▶ Problem requirements: Copies of all lines that contain "agent" are needed; take them from the data below.

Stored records
┌──

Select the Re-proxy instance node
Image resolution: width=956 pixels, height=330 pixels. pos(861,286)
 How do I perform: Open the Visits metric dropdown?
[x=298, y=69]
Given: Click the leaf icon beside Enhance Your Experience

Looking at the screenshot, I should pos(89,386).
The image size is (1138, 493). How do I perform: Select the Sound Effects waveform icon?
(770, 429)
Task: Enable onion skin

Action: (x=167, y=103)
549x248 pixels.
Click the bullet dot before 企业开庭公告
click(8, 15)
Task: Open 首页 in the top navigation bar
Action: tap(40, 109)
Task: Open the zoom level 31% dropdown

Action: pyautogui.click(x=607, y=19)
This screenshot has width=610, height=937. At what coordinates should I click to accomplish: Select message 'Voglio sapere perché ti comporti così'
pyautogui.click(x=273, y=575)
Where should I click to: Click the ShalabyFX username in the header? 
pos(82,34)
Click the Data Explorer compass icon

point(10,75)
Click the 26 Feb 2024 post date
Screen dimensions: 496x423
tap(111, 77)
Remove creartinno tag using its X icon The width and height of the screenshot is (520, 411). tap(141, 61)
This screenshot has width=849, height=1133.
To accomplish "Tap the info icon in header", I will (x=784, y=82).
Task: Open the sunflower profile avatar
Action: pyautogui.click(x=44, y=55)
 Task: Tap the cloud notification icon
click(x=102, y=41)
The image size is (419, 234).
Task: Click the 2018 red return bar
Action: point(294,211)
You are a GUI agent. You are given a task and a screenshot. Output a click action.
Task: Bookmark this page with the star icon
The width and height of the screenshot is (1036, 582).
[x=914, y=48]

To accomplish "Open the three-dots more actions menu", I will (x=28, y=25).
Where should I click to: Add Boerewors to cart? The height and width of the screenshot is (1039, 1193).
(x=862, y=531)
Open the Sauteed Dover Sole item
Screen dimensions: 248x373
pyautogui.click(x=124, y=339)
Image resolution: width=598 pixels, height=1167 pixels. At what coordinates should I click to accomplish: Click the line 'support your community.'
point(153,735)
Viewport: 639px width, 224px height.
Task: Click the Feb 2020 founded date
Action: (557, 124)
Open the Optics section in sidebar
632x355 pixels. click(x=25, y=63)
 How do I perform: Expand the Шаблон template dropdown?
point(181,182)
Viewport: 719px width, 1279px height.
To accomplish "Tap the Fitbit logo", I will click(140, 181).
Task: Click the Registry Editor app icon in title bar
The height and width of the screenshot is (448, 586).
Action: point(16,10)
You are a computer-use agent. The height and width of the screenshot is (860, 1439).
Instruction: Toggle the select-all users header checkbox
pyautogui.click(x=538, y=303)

└──

▶ Final answer:
You are a GUI agent. You are given a task and a screenshot. Output a click action.
You are a computer-use agent. The height and width of the screenshot is (860, 1439).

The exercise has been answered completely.